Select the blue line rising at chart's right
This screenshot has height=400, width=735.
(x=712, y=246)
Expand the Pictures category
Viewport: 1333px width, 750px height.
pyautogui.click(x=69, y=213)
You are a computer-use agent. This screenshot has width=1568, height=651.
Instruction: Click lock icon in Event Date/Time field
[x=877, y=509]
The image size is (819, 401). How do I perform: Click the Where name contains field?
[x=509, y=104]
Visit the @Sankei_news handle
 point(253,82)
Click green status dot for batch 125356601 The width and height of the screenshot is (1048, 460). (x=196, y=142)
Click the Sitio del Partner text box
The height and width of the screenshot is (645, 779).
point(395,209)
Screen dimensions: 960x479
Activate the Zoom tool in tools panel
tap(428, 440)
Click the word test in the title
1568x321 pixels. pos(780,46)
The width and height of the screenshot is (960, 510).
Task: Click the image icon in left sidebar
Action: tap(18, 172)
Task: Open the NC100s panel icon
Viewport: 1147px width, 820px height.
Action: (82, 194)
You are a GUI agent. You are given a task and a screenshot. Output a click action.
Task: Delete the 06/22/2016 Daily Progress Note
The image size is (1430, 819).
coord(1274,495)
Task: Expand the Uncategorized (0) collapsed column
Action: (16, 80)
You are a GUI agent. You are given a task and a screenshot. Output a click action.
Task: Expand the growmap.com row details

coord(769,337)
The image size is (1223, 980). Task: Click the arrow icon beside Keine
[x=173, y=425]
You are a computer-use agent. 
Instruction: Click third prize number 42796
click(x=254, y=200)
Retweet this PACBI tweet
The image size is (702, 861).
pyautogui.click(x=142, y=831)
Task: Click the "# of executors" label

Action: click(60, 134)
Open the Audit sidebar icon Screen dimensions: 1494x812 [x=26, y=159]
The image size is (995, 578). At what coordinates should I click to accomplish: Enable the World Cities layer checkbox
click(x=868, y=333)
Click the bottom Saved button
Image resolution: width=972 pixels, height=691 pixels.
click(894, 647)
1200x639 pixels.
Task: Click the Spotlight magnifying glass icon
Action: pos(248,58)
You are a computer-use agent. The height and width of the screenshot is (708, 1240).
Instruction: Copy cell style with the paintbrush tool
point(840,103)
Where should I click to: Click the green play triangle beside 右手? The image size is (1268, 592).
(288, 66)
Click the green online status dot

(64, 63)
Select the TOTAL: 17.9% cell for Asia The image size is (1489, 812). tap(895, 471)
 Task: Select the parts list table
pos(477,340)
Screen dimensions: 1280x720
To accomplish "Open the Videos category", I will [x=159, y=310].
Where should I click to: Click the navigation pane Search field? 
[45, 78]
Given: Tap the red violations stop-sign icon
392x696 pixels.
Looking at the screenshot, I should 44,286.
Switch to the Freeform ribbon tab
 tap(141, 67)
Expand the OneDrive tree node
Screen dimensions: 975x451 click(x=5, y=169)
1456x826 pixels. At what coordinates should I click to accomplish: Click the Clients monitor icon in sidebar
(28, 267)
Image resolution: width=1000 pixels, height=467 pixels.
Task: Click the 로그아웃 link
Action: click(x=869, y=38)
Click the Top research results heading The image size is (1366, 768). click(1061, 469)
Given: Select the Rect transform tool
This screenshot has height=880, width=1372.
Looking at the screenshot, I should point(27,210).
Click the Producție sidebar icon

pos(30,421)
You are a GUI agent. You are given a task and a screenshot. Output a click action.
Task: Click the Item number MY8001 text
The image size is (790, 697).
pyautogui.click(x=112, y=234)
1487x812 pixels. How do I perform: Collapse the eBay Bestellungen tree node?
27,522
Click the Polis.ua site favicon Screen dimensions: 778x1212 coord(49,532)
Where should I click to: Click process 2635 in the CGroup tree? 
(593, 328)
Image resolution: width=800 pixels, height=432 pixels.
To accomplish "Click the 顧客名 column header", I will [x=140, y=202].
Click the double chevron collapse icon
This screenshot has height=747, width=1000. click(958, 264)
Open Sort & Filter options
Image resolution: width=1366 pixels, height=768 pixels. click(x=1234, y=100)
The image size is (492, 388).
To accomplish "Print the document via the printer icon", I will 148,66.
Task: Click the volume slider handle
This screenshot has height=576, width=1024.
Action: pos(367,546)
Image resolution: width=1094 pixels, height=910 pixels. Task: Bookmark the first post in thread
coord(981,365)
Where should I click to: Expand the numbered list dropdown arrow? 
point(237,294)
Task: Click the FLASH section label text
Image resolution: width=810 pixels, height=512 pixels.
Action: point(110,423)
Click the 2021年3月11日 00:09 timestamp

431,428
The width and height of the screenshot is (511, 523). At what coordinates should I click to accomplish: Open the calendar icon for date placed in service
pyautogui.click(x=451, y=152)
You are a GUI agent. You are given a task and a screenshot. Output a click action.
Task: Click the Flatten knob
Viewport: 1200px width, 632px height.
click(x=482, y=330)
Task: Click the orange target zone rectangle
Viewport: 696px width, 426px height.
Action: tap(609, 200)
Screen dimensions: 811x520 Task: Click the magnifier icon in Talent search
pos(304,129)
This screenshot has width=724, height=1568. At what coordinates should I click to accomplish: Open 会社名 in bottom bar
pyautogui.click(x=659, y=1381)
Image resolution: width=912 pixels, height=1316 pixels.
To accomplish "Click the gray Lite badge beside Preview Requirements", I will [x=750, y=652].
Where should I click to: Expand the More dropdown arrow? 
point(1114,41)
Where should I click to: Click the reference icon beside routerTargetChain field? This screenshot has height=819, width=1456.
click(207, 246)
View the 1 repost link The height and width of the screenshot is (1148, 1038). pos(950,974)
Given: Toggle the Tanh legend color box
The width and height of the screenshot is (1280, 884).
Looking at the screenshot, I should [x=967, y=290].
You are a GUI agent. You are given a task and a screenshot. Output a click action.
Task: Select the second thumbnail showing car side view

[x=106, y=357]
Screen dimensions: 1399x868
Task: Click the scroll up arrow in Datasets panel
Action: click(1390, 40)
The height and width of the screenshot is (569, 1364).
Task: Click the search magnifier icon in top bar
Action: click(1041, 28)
────────────────────
**Problem**
An exact reproduction of the listing is required, covering every entry.

**Solution**
Select the blue line rising at chart's right
This screenshot has height=400, width=735.
(x=712, y=246)
Expand the Pictures category
Viewport: 1333px width, 750px height.
pyautogui.click(x=69, y=213)
You are a computer-use agent. This screenshot has width=1568, height=651.
Instruction: Click lock icon in Event Date/Time field
[x=877, y=509]
The image size is (819, 401). How do I perform: Click the Where name contains field?
[x=509, y=104]
Visit the @Sankei_news handle
 point(253,82)
Click green status dot for batch 125356601 The width and height of the screenshot is (1048, 460). (x=196, y=142)
Click the Sitio del Partner text box
The height and width of the screenshot is (645, 779).
point(395,209)
Screen dimensions: 960x479
Activate the Zoom tool in tools panel
tap(428, 440)
Click the word test in the title
1568x321 pixels. pos(780,46)
The width and height of the screenshot is (960, 510).
Task: Click the image icon in left sidebar
Action: tap(18, 172)
Task: Open the NC100s panel icon
Viewport: 1147px width, 820px height.
Action: (82, 194)
You are a GUI agent. You are given a task and a screenshot. Output a click action.
Task: Delete the 06/22/2016 Daily Progress Note
The image size is (1430, 819).
coord(1274,495)
Task: Expand the Uncategorized (0) collapsed column
Action: (16, 80)
You are a GUI agent. You are given a task and a screenshot. Output a click action.
Task: Expand the growmap.com row details

coord(769,337)
The image size is (1223, 980). Task: Click the arrow icon beside Keine
[x=173, y=425]
You are a computer-use agent. 
Instruction: Click third prize number 42796
click(x=254, y=200)
Retweet this PACBI tweet
The image size is (702, 861).
pyautogui.click(x=142, y=831)
Task: Click the "# of executors" label

Action: click(60, 134)
Open the Audit sidebar icon Screen dimensions: 1494x812 [x=26, y=159]
The image size is (995, 578). At what coordinates should I click to accomplish: Enable the World Cities layer checkbox
click(x=868, y=333)
Click the bottom Saved button
Image resolution: width=972 pixels, height=691 pixels.
click(894, 647)
1200x639 pixels.
Task: Click the Spotlight magnifying glass icon
Action: pos(248,58)
You are a computer-use agent. The height and width of the screenshot is (708, 1240).
Instruction: Copy cell style with the paintbrush tool
point(840,103)
Where should I click to: Click the green play triangle beside 右手? The image size is (1268, 592).
(288, 66)
Click the green online status dot

(64, 63)
Select the TOTAL: 17.9% cell for Asia The image size is (1489, 812). tap(895, 471)
 Task: Select the parts list table
pos(477,340)
Screen dimensions: 1280x720
To accomplish "Open the Videos category", I will [x=159, y=310].
Where should I click to: Click the navigation pane Search field? 
[45, 78]
Given: Tap the red violations stop-sign icon
392x696 pixels.
Looking at the screenshot, I should 44,286.
Switch to the Freeform ribbon tab
 tap(141, 67)
Expand the OneDrive tree node
Screen dimensions: 975x451 click(x=5, y=169)
1456x826 pixels. At what coordinates should I click to accomplish: Click the Clients monitor icon in sidebar
(28, 267)
Image resolution: width=1000 pixels, height=467 pixels.
Task: Click the 로그아웃 link
Action: click(x=869, y=38)
Click the Top research results heading The image size is (1366, 768). click(1061, 469)
Given: Select the Rect transform tool
This screenshot has height=880, width=1372.
Looking at the screenshot, I should point(27,210).
Click the Producție sidebar icon

pos(30,421)
You are a GUI agent. You are given a task and a screenshot. Output a click action.
Task: Click the Item number MY8001 text
The image size is (790, 697).
pyautogui.click(x=112, y=234)
1487x812 pixels. How do I perform: Collapse the eBay Bestellungen tree node?
27,522
Click the Polis.ua site favicon Screen dimensions: 778x1212 coord(49,532)
Where should I click to: Click process 2635 in the CGroup tree? 
(593, 328)
Image resolution: width=800 pixels, height=432 pixels.
To accomplish "Click the 顧客名 column header", I will [x=140, y=202].
Click the double chevron collapse icon
This screenshot has height=747, width=1000. click(958, 264)
Open Sort & Filter options
Image resolution: width=1366 pixels, height=768 pixels. click(x=1234, y=100)
The image size is (492, 388).
To accomplish "Print the document via the printer icon", I will 148,66.
Task: Click the volume slider handle
This screenshot has height=576, width=1024.
Action: pos(367,546)
Image resolution: width=1094 pixels, height=910 pixels. Task: Bookmark the first post in thread
coord(981,365)
Where should I click to: Expand the numbered list dropdown arrow? 
point(237,294)
Task: Click the FLASH section label text
Image resolution: width=810 pixels, height=512 pixels.
Action: point(110,423)
Click the 2021年3月11日 00:09 timestamp

431,428
The width and height of the screenshot is (511, 523). At what coordinates should I click to accomplish: Open the calendar icon for date placed in service
pyautogui.click(x=451, y=152)
You are a GUI agent. You are given a task and a screenshot. Output a click action.
Task: Click the Flatten knob
Viewport: 1200px width, 632px height.
click(x=482, y=330)
Task: Click the orange target zone rectangle
Viewport: 696px width, 426px height.
Action: tap(609, 200)
Screen dimensions: 811x520 Task: Click the magnifier icon in Talent search
pos(304,129)
This screenshot has width=724, height=1568. At what coordinates should I click to accomplish: Open 会社名 in bottom bar
pyautogui.click(x=659, y=1381)
Image resolution: width=912 pixels, height=1316 pixels.
To accomplish "Click the gray Lite badge beside Preview Requirements", I will [x=750, y=652].
Where should I click to: Expand the More dropdown arrow? 
point(1114,41)
Where should I click to: Click the reference icon beside routerTargetChain field? This screenshot has height=819, width=1456.
click(207, 246)
View the 1 repost link The height and width of the screenshot is (1148, 1038). pos(950,974)
Given: Toggle the Tanh legend color box
The width and height of the screenshot is (1280, 884).
Looking at the screenshot, I should [x=967, y=290].
You are a GUI agent. You are given a task and a screenshot. Output a click action.
Task: Select the second thumbnail showing car side view

[x=106, y=357]
Screen dimensions: 1399x868
Task: Click the scroll up arrow in Datasets panel
Action: click(1390, 40)
The height and width of the screenshot is (569, 1364).
Task: Click the search magnifier icon in top bar
Action: click(1041, 28)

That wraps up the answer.